Writing is more satisfying because it’s the spark that can billow out into any other art form. It’s the big bang.
Did you read comics as a kid?
Oh yes! I cut my teeth on Batman, Peanuts, and Tintin when I was little, even before I could read. When I was in Montreal making music, there were comics being made all around me and that was really inspiring. I loved comics and always thought that it was something that I would like to do. I just didn’t know how you got to do that if you weren’t an artist. Lucky for me, comics asked me to come dance.
Did you start out writing novels and then transition to comics? Do you still write novels?
I did start out as a prose writer. I mean, technically, I started out as a lyricist. Which I still kind of have been doing in the opera librettos that I’ve been writing. But yes, I still write novels.
Why are you working with four different artists for this book?

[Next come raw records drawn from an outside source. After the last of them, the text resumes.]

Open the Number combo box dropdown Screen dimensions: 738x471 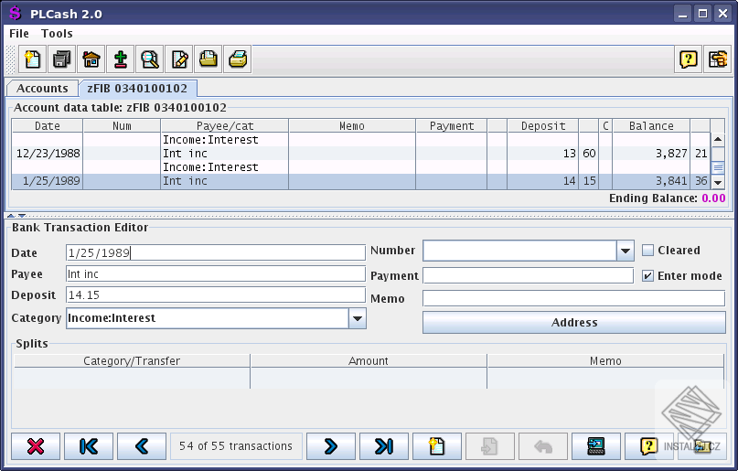(x=625, y=251)
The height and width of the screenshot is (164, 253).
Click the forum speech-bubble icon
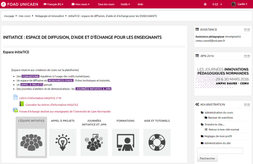click(x=15, y=111)
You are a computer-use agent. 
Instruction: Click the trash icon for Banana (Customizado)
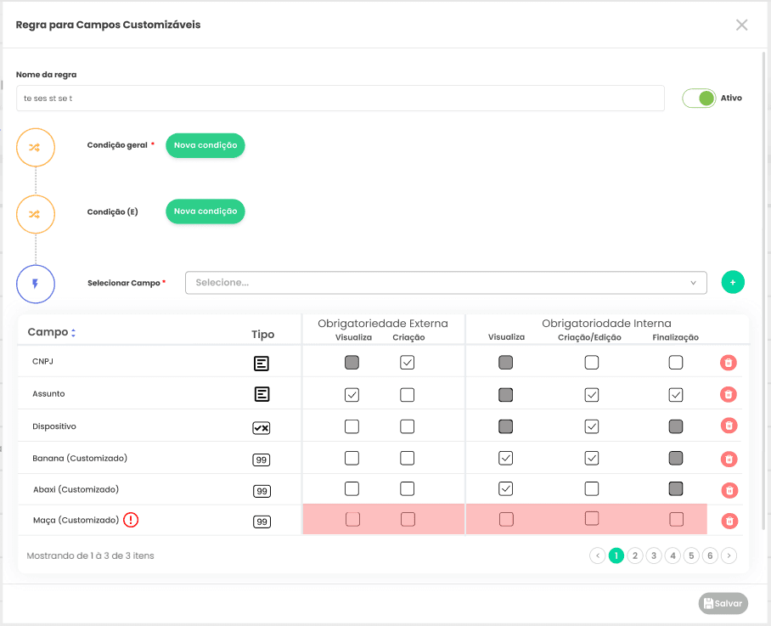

When talking with my brilliant editor Sierra Hahn, we realized that since we organized the stories into different eras of my life and with the flavor of different film genres, that it might be cool to have different artists take on those aspects to show the fluidity of how we tell a story and also how we remember things about our own lives differently and not quite the same. I’m thrilled to be working with the very talented artists Jon Berg, Melissa Duffy, V. Gagnon, and Vicky Leta to depict those different memories of my life.
The book description says it “depicts the nuanced connection between experience and memory.” Can you explain that a bit more?
My dad is a retired neurobiologist. His specialty was the mechanics of memory, so the way that our brain remembers and forgets. When I was starting to think about the book and trying to remember how I got from there to here, I started thinking about how my relationship to the stories that I tell about myself waxed and waned over time. The book looks at the way that I remember things alongside conversations about memory with my dad to try to figure out why and how things change about how we remember and forget.